* Task description *
In the listing that follows, tally the lines containing "agent"; give the count and nothing more.

* Material to process *

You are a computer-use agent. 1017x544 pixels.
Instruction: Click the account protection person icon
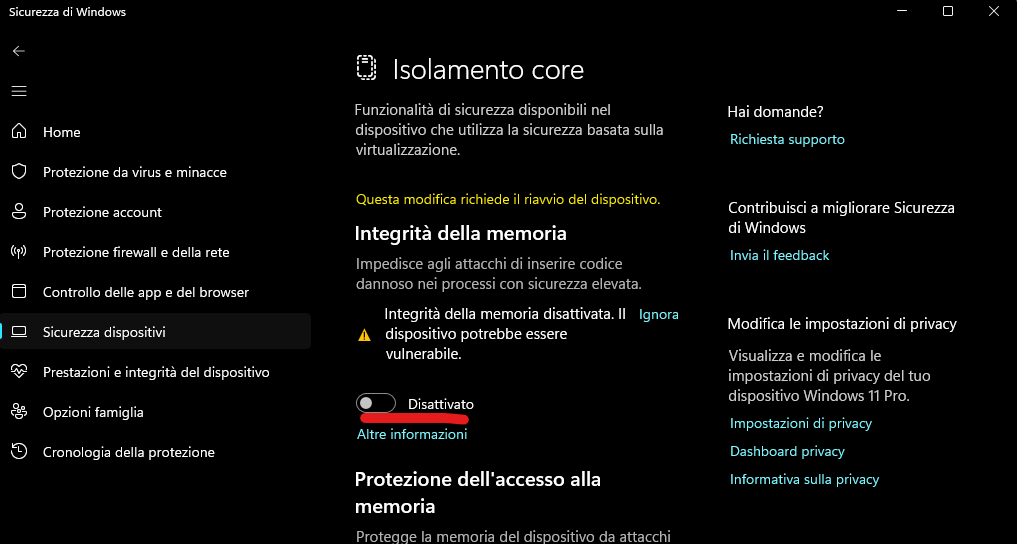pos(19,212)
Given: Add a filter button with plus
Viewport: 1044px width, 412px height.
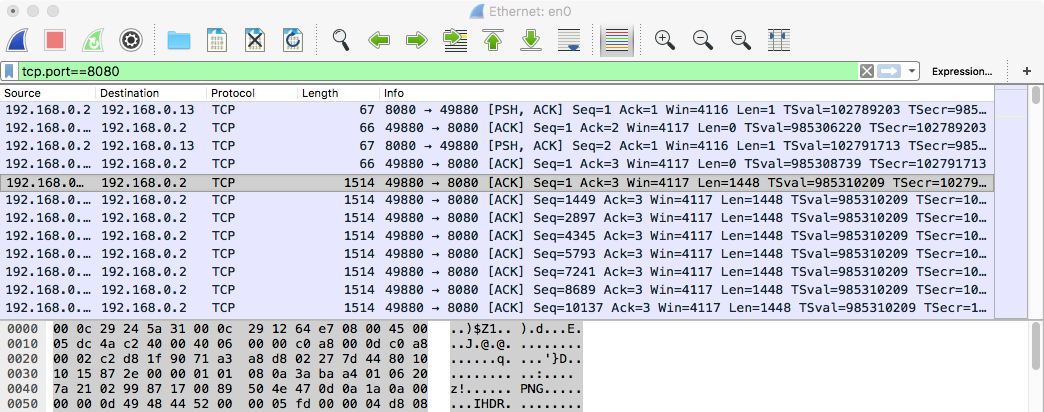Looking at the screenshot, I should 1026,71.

* * *

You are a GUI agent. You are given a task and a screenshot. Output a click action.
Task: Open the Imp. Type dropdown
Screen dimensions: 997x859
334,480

* Finished exercise *
2